Balancing Accuracy and Readability: Comparative Evaluation of AI Chatbots for Patient Education on Rotator Cuff Tears


Koluman A. C., Çiftçi M. U., Çiftçi E. A., Çakmur B. B., ZİROĞLU N.

Healthcare (Switzerland), cilt.13, sa.21, 2025 (SCI-Expanded, SSCI, Scopus) identifier identifier identifier

  • Yayın Türü: Makale / Tam Makale
  • Cilt numarası: 13 Sayı: 21
  • Basım Tarihi: 2025
  • Doi Numarası: 10.3390/healthcare13212670
  • Dergi Adı: Healthcare (Switzerland)
  • Derginin Tarandığı İndeksler: Science Citation Index Expanded (SCI-EXPANDED), Social Sciences Citation Index (SSCI), Scopus, CINAHL
  • Anahtar Kelimeler: artificial intelligence, chatbots, digital health, health literacy, large language models, patient education, rotator cuff injuries
  • Acıbadem Mehmet Ali Aydınlar Üniversitesi Adresli: Evet

Özet

Background/Objectives: Rotator cuff (RC) tears are a leading cause of shoulder pain and disability. Artificial intelligence (AI)-based chatbots are increasingly applied in healthcare for diagnostic support and patient education, but the reliability, quality, and readability of their outputs remain uncertain. International guidelines (AMA, NIH, European health communication frameworks) recommend that patient materials be written at a 6th–8th grade reading level, yet most online and AI-generated content exceeds this threshold. Methods: We compared responses from three AI chatbots—ChatGPT-4o (OpenAI), Gemini 1.5 Flash (Google), and DeepSeek-V3 (Deepseek AI)—to 20 frequently asked patient questions about RC tears. Four orthopedic surgeons independently rated reliability and usefulness (7-point Likert) and overall quality (5-point Global Quality Scale). Readability was assessed using six validated indices. Statistical analysis included Kruskal–Wallis and ANOVA with Bonferroni correction; inter-rater agreement was measured using intraclass correlation coefficients (ICCs). Results: Inter-rater reliability was good to excellent (ICC 0.726–0.900).

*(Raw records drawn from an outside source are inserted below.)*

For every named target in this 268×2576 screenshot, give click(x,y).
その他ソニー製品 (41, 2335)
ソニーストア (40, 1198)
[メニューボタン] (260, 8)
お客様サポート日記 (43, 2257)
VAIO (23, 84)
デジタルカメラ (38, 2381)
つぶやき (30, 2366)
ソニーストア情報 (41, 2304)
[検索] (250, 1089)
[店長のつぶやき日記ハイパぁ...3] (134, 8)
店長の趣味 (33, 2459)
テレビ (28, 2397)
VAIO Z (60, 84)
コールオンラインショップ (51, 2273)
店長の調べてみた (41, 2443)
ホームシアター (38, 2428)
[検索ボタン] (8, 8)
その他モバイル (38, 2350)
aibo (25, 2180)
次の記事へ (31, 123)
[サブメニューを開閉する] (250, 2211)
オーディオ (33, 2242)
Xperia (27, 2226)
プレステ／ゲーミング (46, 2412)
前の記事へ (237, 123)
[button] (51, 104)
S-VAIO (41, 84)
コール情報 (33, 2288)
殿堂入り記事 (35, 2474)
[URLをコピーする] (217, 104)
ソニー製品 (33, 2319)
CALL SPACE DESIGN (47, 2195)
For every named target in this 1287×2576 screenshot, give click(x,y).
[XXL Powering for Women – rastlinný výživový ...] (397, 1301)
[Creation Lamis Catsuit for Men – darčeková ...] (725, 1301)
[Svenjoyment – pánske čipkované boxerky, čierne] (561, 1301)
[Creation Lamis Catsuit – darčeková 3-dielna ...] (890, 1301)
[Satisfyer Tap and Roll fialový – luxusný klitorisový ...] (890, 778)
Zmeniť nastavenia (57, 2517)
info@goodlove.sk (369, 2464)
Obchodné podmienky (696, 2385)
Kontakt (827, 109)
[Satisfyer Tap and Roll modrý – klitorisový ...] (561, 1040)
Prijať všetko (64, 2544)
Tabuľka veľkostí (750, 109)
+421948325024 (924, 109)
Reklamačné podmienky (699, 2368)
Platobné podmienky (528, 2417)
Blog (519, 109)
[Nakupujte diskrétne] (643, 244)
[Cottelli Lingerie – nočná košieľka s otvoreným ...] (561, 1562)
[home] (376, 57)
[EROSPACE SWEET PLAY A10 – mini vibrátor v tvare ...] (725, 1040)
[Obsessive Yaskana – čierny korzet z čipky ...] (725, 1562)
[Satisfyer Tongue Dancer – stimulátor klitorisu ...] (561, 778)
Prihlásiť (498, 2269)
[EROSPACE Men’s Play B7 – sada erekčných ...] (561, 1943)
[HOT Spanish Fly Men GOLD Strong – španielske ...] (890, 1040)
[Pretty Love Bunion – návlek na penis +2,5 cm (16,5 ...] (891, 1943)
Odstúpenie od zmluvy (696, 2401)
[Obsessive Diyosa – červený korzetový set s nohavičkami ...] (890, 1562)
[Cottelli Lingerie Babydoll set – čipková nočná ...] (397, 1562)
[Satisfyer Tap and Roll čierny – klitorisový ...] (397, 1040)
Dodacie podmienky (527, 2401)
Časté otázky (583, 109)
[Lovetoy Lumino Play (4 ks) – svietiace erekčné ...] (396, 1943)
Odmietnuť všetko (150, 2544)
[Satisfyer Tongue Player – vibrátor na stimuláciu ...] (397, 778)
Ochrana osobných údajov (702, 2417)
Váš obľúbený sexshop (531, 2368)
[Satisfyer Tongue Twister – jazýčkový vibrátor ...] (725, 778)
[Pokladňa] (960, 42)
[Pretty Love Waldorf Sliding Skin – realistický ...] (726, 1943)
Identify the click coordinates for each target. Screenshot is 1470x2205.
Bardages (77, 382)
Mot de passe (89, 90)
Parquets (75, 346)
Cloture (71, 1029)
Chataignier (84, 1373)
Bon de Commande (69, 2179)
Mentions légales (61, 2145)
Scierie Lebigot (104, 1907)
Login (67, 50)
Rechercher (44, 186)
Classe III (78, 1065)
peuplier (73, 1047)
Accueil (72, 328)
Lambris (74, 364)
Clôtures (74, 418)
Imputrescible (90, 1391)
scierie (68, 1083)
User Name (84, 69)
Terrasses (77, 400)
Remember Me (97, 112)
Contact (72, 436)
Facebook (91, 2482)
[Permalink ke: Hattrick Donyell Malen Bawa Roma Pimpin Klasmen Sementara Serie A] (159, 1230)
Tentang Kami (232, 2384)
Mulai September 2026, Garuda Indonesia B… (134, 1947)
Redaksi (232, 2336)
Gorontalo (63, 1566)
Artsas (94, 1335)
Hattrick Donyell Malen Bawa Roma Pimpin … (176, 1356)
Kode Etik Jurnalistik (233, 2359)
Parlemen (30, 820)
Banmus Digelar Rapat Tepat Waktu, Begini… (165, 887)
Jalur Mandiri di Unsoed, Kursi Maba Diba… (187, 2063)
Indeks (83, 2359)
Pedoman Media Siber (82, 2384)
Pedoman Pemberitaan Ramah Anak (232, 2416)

Gemini 1.5 Flash achieved the highest reliability and quality, ChatGPT-4o performed comparably but slightly lower in diagnostic content, and DeepSeek-V3 consistently scored lowest in reliability and quality but produced the most readable text (FKGL ≈ 6.5, within the 6th–8th grade target). None of the models reached a Flesch Reading Ease (FRE) score above 60, indicating that even the most readable outputs remained more complex than plain-language standards. Conclusions: Gemini 1.5 Flash and ChatGPT-4o generated more accurate and higher-quality responses, whereas DeepSeek-V3 provided more accessible content. No single model fully balanced accuracy and readability. Clinical Implications: Hybrid use of AI platforms—leveraging high-accuracy models alongside more readable outputs, with clinician oversight—may optimize patient education by ensuring both accuracy and accessibility. Future work should assess real-world comprehension and address the legal, ethical, and generalizability challenges of AI-driven patient education.